Scientists at the University of California, San Diego, developed a thin and flexible patch resembling a temporary tattoo that they say can continuously monitor glucose levels in the blood without puncturing or irritating the skin. The sensor is a clear patch affixed with two small electrodes and an enzyme that reacts with glucose. The researchers ran a mild electrical current through the electrodes to drive glucose to the surface of the skin where it reacted with the enzyme on the patch. Measuring the reaction allowed the scientists to accurately take blood glucose measurements in seven healthy volunteers. They published their findings Monday, January 12, 2015, in the journal Analytical Chemistry.

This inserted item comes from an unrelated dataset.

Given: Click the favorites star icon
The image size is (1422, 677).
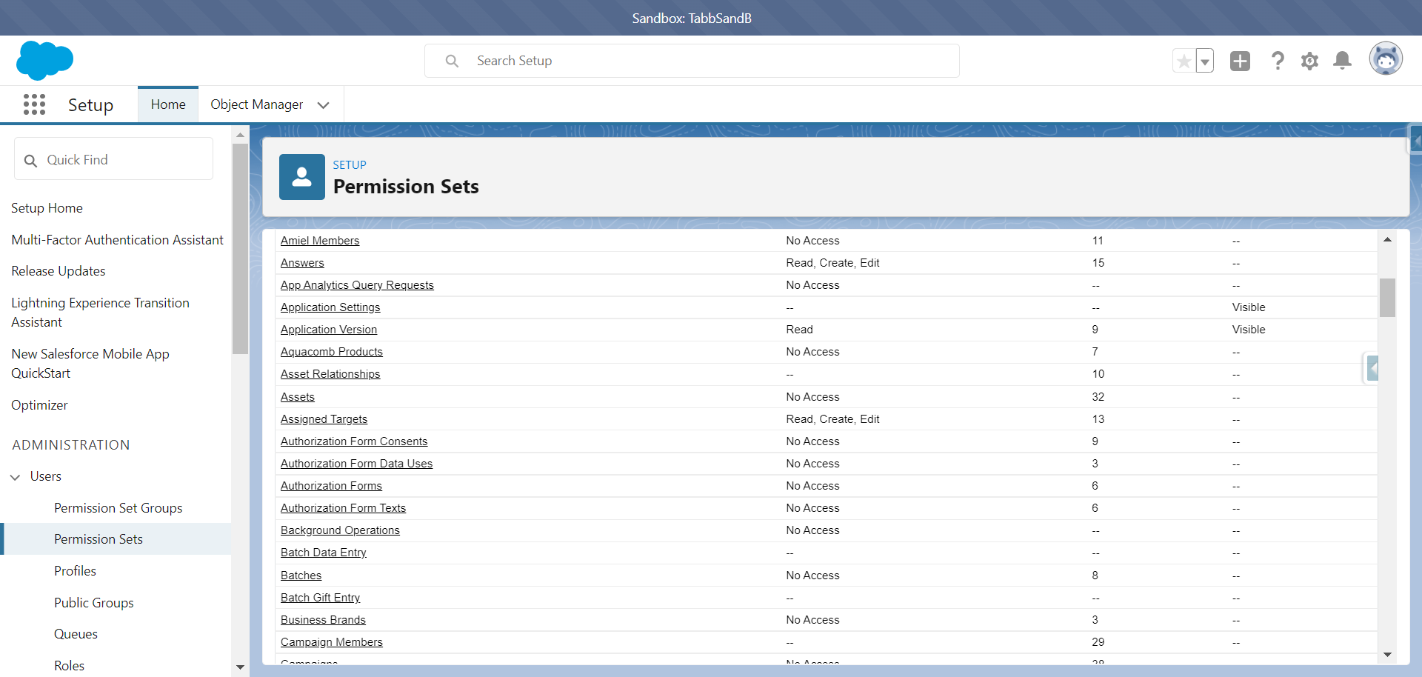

The team is part of the Center for Wearable Sensors at UCSD and is now working with other engineers to develop the other half of the device: a wearable wristband or other similar device that would provide the electrical current and the glucose readouts. The tool could be available in a few years and could have appeal not just to Type 1 diabetics, said Amay Bandodkar, one of the researchers on the team.
“Carbohydrate-rich diets and the related insulin spike is one of the major reasons for several of the modern lifestyle diseases faced by humans, especially in developed countries like the USA,” Bandodkar told CNBC. A noninvasive glucose monitor might appeal to a broad swath of the population suffering from Type 2 diabetes as well, which does not require insulin injections, or other diet-related diseases. Bandodkar thinks information about glucose levels could be collected in databases and help scientists understand broad health trends, and the “corrective steps needed to be taken to control the spread of modern lifestyle diseases,” he said.
Non-invasive glucose monitoring has become something of a hot area. A medical device company called Cygnus had previously brought wristband-based glucose monitor to market, but wearers complained of skin irritation, according to the UCSD researchers.